• [WHAT TO DO]
Please pull out every line of the data that contains the word "icon" and copy each one in full. Case counts, so match the word only with the same capitalization.

• [DATA FOR THE TASK]

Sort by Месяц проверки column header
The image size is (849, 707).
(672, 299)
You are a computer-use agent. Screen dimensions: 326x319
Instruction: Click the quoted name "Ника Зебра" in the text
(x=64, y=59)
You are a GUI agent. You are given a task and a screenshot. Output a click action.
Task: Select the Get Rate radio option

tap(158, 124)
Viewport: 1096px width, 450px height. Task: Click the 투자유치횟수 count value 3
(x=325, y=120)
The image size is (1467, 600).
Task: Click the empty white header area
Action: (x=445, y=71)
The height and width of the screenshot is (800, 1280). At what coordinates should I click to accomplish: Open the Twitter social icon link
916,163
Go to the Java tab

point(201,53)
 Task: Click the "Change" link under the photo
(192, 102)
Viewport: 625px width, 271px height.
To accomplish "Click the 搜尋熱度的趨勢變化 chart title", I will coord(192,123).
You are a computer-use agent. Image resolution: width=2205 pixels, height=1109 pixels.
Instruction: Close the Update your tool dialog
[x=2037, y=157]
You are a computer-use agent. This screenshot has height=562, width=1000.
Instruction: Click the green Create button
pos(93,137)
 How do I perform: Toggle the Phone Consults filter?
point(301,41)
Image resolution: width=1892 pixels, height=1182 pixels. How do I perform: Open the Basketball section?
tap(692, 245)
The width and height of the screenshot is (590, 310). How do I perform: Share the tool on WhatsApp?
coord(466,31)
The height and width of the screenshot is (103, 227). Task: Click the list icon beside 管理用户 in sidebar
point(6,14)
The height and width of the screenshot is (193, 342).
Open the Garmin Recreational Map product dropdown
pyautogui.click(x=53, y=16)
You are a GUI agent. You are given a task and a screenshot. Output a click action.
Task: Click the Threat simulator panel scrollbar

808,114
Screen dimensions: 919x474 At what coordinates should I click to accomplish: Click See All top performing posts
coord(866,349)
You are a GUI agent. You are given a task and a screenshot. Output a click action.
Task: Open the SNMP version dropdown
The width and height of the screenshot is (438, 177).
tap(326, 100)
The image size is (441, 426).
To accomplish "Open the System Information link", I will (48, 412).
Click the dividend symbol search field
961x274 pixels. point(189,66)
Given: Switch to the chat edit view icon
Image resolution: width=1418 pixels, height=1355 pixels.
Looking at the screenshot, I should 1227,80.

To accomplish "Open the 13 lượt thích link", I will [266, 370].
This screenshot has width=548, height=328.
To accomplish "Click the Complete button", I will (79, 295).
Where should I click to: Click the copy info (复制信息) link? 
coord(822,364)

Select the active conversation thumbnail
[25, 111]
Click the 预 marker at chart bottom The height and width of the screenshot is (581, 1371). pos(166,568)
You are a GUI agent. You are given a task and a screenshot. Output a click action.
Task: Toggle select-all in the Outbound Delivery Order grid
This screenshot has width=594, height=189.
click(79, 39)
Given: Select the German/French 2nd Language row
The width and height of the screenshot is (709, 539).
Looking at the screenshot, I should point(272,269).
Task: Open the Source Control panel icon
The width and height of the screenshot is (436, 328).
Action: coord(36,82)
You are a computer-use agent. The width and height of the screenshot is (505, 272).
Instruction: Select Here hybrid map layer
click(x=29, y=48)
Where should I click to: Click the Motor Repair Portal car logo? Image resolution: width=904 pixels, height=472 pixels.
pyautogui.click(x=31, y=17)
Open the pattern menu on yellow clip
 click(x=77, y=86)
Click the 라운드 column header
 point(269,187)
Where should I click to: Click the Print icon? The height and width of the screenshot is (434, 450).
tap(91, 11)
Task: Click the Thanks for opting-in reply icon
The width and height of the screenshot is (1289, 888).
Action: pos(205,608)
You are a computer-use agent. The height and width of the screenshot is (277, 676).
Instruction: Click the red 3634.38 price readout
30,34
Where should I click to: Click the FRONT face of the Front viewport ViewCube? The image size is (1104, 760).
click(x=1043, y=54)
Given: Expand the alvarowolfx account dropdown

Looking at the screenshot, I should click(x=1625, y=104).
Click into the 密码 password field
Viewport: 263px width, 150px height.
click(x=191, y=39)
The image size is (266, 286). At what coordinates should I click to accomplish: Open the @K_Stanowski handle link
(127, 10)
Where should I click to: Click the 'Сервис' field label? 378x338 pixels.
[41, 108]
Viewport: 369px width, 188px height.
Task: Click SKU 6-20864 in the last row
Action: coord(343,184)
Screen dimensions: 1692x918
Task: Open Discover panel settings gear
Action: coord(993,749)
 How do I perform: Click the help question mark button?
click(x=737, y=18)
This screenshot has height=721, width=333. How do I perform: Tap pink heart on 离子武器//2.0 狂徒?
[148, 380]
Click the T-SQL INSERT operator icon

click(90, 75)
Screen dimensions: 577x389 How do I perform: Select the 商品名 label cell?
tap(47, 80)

• [SOLVED PROBLEM]
The height and width of the screenshot is (800, 1280). At what coordinates should I click to accomplish: Open the Twitter social icon link
The height and width of the screenshot is (103, 227). Task: Click the list icon beside 管理用户 in sidebar
Given: Switch to the chat edit view icon
Task: Open the Source Control panel icon
Where should I click to: Click the Print icon? The height and width of the screenshot is (434, 450).
Task: Click the Thanks for opting-in reply icon
Click the T-SQL INSERT operator icon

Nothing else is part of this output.